EXERCISE -
In the entries below, the lines from the one with "The image size is (1380, 1080)." through the one with "Task: Click the human" are to be copied exactly; both ends count.

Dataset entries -

------------

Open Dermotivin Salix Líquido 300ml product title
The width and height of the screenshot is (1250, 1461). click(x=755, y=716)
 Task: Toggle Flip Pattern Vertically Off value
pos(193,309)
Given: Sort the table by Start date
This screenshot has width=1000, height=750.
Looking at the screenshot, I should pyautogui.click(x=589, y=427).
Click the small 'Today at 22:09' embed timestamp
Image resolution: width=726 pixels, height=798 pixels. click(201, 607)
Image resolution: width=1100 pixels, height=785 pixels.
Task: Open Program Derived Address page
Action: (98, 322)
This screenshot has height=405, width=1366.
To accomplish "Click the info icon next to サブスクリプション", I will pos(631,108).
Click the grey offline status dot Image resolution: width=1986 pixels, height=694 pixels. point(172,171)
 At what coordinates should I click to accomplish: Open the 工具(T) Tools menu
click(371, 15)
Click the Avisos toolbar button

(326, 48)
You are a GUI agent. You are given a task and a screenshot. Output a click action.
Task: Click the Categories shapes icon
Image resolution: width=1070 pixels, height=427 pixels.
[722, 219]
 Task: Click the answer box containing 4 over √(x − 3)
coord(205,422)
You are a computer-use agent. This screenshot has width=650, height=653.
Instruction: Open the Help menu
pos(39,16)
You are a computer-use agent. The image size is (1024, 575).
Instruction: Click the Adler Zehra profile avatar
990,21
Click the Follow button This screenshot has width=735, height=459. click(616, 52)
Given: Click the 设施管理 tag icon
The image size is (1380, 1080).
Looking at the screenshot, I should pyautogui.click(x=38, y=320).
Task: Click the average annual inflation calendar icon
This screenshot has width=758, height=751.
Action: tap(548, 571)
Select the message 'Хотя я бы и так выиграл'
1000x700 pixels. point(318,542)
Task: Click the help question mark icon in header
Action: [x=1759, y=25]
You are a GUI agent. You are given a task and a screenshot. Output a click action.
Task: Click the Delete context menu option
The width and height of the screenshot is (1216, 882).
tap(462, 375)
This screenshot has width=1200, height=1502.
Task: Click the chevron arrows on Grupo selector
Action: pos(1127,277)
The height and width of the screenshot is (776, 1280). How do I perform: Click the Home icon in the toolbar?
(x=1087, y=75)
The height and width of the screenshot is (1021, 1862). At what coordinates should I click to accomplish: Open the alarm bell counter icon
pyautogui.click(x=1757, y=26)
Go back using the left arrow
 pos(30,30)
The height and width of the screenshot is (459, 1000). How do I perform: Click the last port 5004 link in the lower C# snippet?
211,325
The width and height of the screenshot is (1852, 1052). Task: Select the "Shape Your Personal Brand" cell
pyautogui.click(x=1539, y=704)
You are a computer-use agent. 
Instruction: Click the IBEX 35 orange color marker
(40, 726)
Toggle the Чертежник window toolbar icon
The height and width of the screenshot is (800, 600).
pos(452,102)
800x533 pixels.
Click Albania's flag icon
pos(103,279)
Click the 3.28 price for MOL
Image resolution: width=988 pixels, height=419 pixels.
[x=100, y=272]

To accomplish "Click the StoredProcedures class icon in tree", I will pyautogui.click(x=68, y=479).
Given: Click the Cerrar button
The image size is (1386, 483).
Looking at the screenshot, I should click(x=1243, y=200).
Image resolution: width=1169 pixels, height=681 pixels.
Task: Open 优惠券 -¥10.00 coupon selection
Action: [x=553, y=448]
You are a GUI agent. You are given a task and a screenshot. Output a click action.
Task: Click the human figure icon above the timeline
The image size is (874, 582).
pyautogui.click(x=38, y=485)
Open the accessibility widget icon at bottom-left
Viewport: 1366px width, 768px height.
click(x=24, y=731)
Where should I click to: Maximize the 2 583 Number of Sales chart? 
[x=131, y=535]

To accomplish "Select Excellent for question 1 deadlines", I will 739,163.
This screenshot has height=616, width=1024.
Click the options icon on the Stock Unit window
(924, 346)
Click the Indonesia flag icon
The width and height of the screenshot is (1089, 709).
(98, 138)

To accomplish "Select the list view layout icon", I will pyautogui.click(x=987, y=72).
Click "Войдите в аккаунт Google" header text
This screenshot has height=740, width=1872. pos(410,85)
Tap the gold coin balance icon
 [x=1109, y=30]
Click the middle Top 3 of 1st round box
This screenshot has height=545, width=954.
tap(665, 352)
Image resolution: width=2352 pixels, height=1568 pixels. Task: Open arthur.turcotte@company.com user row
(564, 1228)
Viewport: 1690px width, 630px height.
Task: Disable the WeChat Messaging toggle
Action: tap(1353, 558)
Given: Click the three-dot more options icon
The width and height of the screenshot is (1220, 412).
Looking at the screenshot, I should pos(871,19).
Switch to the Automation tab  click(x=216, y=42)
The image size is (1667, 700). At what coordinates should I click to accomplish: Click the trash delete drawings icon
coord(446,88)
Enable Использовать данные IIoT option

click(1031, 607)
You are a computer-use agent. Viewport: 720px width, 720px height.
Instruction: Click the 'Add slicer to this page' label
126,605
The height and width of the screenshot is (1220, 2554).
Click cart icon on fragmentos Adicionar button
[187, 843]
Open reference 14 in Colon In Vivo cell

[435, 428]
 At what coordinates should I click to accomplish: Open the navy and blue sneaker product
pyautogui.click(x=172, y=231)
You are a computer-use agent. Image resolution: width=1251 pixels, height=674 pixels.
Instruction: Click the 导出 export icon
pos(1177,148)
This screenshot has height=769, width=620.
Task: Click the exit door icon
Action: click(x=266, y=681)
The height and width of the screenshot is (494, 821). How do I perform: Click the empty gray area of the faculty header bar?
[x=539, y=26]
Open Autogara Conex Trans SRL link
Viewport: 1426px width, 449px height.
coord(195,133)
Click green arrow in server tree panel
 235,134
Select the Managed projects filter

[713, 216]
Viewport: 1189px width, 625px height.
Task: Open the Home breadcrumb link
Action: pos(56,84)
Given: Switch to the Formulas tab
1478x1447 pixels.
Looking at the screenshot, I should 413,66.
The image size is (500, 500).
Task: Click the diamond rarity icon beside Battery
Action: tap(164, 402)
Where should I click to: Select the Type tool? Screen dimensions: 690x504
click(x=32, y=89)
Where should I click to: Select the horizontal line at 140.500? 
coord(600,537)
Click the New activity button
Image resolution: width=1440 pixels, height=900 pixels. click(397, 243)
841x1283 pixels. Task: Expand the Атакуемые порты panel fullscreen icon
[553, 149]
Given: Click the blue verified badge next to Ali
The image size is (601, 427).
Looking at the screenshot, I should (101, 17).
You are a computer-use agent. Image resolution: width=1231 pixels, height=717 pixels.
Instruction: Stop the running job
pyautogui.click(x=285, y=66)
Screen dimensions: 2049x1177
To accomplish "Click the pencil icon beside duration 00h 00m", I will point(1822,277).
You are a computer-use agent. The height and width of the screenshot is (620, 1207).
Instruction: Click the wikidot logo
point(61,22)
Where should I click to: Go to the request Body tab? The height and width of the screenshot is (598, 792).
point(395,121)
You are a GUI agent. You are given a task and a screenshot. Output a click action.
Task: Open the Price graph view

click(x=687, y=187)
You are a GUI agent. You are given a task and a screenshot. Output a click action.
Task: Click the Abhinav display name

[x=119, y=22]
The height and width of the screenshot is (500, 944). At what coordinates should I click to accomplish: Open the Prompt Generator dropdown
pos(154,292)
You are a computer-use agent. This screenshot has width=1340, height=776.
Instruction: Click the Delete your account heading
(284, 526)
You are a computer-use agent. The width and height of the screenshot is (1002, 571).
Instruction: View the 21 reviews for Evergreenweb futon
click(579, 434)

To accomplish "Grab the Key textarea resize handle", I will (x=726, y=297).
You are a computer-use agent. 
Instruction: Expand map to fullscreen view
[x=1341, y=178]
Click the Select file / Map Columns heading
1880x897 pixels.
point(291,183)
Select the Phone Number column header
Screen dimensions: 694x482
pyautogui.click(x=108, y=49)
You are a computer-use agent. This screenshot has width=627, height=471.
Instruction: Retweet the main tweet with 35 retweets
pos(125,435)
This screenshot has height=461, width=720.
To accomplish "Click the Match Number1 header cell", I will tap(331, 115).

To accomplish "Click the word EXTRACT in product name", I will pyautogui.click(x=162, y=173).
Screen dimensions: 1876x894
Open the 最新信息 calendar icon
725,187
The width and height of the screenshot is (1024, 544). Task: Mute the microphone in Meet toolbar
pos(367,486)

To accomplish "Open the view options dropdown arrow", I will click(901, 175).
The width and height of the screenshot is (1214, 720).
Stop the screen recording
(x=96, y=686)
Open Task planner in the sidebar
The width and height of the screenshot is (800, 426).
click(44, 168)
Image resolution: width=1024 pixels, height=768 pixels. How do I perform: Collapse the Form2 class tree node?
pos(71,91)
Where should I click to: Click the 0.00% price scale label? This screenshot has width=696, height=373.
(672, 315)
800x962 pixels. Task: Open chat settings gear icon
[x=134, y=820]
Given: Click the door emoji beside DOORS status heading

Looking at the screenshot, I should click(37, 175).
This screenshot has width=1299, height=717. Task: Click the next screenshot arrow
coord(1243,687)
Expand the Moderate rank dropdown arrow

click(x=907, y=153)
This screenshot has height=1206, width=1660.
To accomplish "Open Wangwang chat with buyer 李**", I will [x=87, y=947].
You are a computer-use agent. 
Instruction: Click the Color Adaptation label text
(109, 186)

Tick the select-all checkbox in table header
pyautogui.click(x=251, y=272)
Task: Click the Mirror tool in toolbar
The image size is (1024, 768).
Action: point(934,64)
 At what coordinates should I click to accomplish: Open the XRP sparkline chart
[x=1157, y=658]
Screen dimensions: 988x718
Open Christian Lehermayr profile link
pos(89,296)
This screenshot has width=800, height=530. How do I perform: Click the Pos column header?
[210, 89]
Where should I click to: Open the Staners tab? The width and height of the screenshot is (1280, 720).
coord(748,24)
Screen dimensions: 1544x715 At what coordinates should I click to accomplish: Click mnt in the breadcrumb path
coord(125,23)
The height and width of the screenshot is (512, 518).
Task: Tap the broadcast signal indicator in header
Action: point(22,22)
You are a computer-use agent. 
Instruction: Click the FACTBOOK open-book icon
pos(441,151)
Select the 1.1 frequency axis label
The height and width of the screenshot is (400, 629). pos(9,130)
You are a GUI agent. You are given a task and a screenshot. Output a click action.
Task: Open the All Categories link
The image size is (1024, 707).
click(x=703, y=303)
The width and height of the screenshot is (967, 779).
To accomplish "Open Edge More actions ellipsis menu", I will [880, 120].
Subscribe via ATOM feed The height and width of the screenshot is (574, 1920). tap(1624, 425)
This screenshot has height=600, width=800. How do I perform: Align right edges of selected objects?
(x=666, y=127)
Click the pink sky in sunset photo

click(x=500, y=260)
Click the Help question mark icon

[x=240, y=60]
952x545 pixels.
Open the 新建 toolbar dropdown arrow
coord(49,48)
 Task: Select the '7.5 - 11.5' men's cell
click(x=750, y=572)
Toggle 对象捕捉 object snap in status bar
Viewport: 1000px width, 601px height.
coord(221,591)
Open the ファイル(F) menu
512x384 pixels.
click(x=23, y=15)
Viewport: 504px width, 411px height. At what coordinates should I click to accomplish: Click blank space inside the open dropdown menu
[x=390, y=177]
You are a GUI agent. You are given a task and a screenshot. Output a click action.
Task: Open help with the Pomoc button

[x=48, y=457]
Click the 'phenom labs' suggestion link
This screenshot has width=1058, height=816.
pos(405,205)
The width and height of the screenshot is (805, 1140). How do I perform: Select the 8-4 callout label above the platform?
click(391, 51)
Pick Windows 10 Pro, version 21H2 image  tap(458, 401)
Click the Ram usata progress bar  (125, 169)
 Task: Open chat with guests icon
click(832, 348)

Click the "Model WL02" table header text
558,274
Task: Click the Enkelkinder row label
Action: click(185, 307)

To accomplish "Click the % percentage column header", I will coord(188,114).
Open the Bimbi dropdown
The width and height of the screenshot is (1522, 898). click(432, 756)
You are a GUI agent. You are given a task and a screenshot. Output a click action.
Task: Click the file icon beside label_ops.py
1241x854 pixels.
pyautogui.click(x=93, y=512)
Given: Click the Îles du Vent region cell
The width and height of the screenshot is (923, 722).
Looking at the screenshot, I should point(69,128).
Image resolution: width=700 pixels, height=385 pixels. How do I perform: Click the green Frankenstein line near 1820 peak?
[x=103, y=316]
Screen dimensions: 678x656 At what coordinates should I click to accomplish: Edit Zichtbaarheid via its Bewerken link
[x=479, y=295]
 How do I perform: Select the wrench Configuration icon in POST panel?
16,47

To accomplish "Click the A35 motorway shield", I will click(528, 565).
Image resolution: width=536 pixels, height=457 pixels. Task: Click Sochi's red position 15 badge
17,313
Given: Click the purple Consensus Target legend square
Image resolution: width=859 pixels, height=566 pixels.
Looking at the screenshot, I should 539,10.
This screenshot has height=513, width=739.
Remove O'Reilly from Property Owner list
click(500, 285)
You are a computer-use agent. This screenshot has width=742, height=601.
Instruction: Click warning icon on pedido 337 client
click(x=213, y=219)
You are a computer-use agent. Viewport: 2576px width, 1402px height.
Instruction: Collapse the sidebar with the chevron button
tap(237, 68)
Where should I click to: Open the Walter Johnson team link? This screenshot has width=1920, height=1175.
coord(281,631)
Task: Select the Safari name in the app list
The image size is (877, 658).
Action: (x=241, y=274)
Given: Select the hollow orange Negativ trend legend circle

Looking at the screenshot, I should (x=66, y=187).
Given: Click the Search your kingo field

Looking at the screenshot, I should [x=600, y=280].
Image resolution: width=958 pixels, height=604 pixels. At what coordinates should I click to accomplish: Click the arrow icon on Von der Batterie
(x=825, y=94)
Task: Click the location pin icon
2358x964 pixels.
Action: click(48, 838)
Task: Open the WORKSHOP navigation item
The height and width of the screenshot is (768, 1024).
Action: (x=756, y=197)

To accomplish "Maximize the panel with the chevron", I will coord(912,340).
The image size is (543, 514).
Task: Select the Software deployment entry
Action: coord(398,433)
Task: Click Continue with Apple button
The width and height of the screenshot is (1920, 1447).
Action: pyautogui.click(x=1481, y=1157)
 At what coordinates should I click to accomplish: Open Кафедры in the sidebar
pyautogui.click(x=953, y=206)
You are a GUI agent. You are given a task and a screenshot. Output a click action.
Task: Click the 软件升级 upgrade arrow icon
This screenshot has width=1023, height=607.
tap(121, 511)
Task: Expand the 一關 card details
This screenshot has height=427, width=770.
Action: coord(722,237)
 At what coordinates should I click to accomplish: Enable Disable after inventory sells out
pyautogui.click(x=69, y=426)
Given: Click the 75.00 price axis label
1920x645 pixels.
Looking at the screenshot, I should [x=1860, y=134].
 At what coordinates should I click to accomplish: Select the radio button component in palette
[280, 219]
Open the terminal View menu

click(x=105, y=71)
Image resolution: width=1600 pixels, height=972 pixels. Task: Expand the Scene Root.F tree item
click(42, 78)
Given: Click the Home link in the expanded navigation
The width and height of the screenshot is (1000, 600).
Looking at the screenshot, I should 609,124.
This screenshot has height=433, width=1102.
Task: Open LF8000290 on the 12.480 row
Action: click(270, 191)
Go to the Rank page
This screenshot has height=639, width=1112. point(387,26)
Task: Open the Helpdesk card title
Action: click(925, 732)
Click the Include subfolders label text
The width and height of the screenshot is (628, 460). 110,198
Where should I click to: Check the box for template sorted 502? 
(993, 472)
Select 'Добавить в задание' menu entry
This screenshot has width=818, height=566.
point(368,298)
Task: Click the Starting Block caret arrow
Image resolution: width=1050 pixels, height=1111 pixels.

------------

REPLY -
The image size is (1380, 1080).
Looking at the screenshot, I should pyautogui.click(x=38, y=320).
Task: Click the average annual inflation calendar icon
This screenshot has width=758, height=751.
Action: tap(548, 571)
Select the message 'Хотя я бы и так выиграл'
1000x700 pixels. point(318,542)
Task: Click the help question mark icon in header
Action: [x=1759, y=25]
You are a GUI agent. You are given a task and a screenshot. Output a click action.
Task: Click the Delete context menu option
The width and height of the screenshot is (1216, 882).
tap(462, 375)
This screenshot has width=1200, height=1502.
Task: Click the chevron arrows on Grupo selector
Action: pos(1127,277)
The height and width of the screenshot is (776, 1280). How do I perform: Click the Home icon in the toolbar?
(x=1087, y=75)
The height and width of the screenshot is (1021, 1862). At what coordinates should I click to accomplish: Open the alarm bell counter icon
pyautogui.click(x=1757, y=26)
Go back using the left arrow
 pos(30,30)
The height and width of the screenshot is (459, 1000). How do I perform: Click the last port 5004 link in the lower C# snippet?
211,325
The width and height of the screenshot is (1852, 1052). Task: Select the "Shape Your Personal Brand" cell
pyautogui.click(x=1539, y=704)
You are a computer-use agent. 
Instruction: Click the IBEX 35 orange color marker
(40, 726)
Toggle the Чертежник window toolbar icon
The height and width of the screenshot is (800, 600).
pos(452,102)
800x533 pixels.
Click Albania's flag icon
pos(103,279)
Click the 3.28 price for MOL
Image resolution: width=988 pixels, height=419 pixels.
[x=100, y=272]

To accomplish "Click the StoredProcedures class icon in tree", I will pyautogui.click(x=68, y=479).
Given: Click the Cerrar button
The image size is (1386, 483).
Looking at the screenshot, I should click(x=1243, y=200).
Image resolution: width=1169 pixels, height=681 pixels.
Task: Open 优惠券 -¥10.00 coupon selection
Action: [x=553, y=448]
You are a GUI agent. You are given a task and a screenshot. Output a click action.
Task: Click the human figure icon above the timeline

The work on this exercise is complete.